IT Standard Inside a Regional Bank: From Fragmentation to a Unified Stack
Russia’s financial sector is moving beyond replacing isolated IT components and toward fully unified infrastructures built on domestic ecosystems. This week, Prio-Vneshtorgbank completed that shift, rolling out a single technology standard based on solutions from Gruppa Astra in place of a patchwork of foreign platforms.

The Core of the Transformation
Prio-Vneshtorgbank phased out a mix of software environments, including Windows and multiple Linux distributions, and deployed a unified technology stack built on Gruppa Astra products. The bank migrated 460 employee workstations and all servers to AstraLinux, established a domain based on ALD Pro directory services, and launched corporate email through RuPost.
“Today we have a predictable, secure and easily scalable infrastructure that allows us not only to operate efficiently now, but also to evolve steadily,” said Boris Bogdanov, Head of Information Technology at Prio-Vneshtorgbank, describing the impact of adopting a single IT standard.
Previously, heterogeneous systems created compatibility gaps and security vulnerabilities. A unified platform simplified management, updates and monitoring, reduced operational complexity and strengthened information security. The bank has now eliminated its dependence on external software updates or the risk of discontinued support for foreign products.

Switching to Domestic Solutions
Prio-Vneshtorgbank’s migration to Gruppa Astra solutions was also driven by regulatory requirements. State-owned companies, following a transition schedule approved by Russia’s Ministry of Digital Development, are moving to domestic software, prompting banks that work with the public sector to modernize. That dynamic is increasing demand for local IT ecosystems such as AstraLinux.
As a result, the share of the IT sector in the national economy continues to grow. The national project Ekonomika dannykh (Data Economy) is accelerating this shift through direct subsidies, government procurement and stricter information security requirements.
From Isolated Products to a Full Ecosystem
Import substitution in Russia intensified in 2022 – 2023, as companies replaced critical IT components under sanctions-related risks. The migration of ministries and government agencies to AstraLinux reinforced confidence in domestic operating systems.

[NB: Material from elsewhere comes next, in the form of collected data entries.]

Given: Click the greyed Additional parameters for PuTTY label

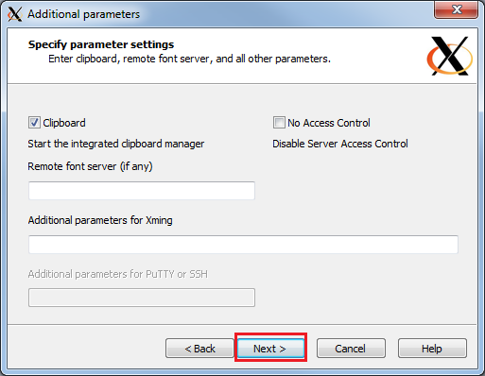Looking at the screenshot, I should click(x=118, y=274).
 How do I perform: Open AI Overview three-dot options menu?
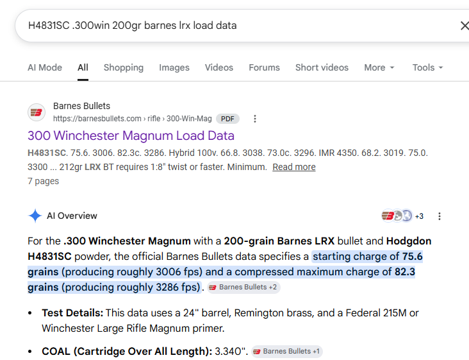click(439, 216)
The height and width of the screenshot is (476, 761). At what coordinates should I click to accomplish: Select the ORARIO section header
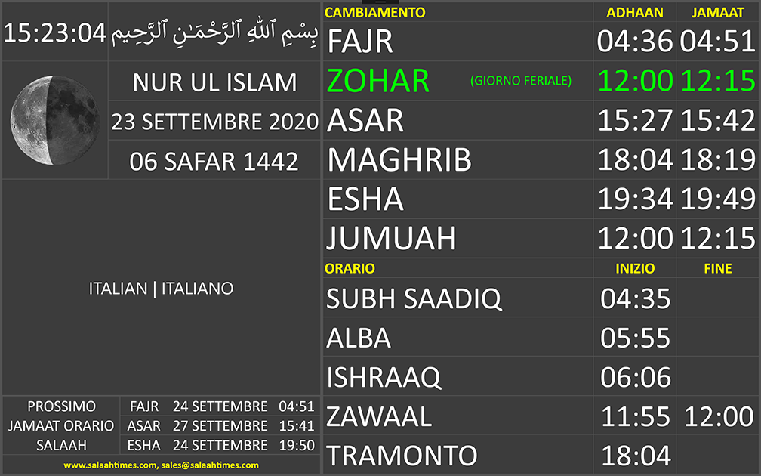click(350, 268)
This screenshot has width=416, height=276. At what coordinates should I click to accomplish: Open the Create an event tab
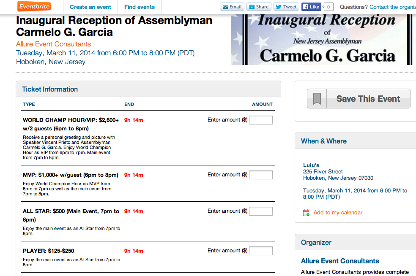[x=90, y=7]
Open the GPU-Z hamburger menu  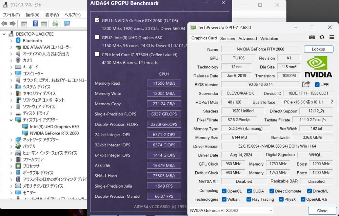tap(331, 37)
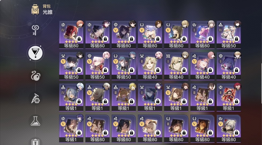This screenshot has height=145, width=262.
Task: Select the red-haired level 80 light cone
Action: pyautogui.click(x=71, y=35)
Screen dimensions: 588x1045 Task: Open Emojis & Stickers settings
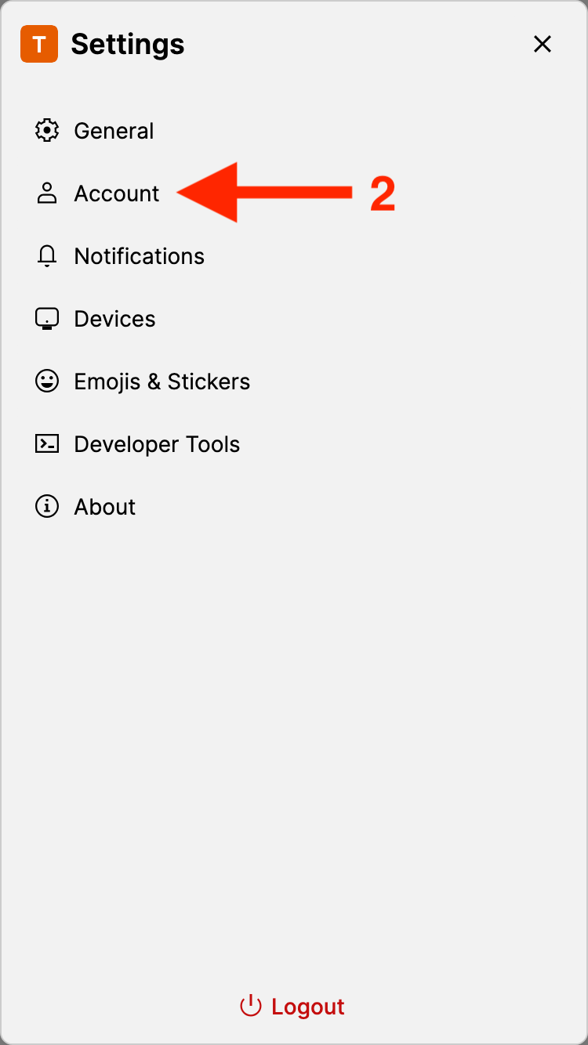click(162, 381)
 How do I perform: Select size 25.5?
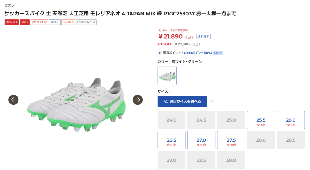click(261, 120)
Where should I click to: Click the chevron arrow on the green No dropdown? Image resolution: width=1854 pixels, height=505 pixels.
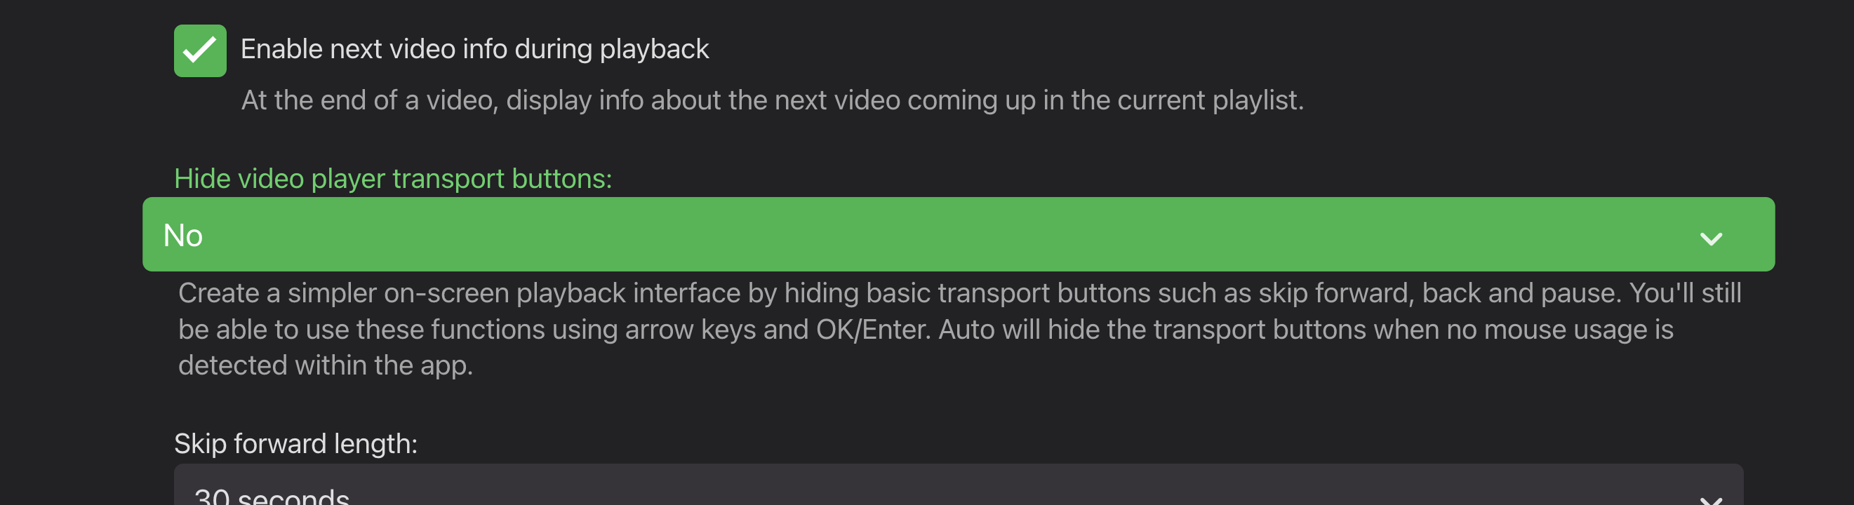click(1710, 238)
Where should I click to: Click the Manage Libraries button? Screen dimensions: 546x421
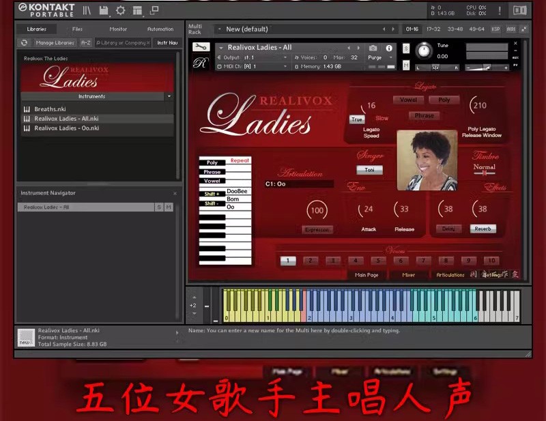[x=54, y=42]
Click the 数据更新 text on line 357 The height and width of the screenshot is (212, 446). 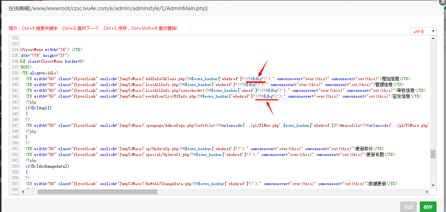pos(377,184)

At the same time, Gruppa Astra focused on building not just an operating system, but a comprehensive IT ecosystem.
“The project at Prio-Vneshtorgbank clearly demonstrates the advantages of Gruppa Astra’s ecosystem approach: a unified operating system, centralized domain management and a secure corporate communications perimeter. As a result, our clients received not a collection of disconnected components, but an integrated platform. Core processes became more secure, administration was simplified and new services can now be added quickly and easily,” said Pavel Mozgov, Deputy Director of Support and Implementation at Gruppa Astra.
The Market for Domestic IT Ecosystems
The IT ecosystem transformation at Prio-Vneshtorgbank involved more than installing software. It required staff training, restructuring IT support and managing organizational change. That experience can be replicated across other financial and non-financial institutions.

By 2030, Russia’s IT market could take shape as a two-tier structure. At the top level would be several key domestic turnkey ecosystems. At the lower level, specialized applications would be designed to integrate with those platforms. For the digital economy, that would mark a shift from fragmented projects to a national technology standard for IT environments – resilient, secure and efficient.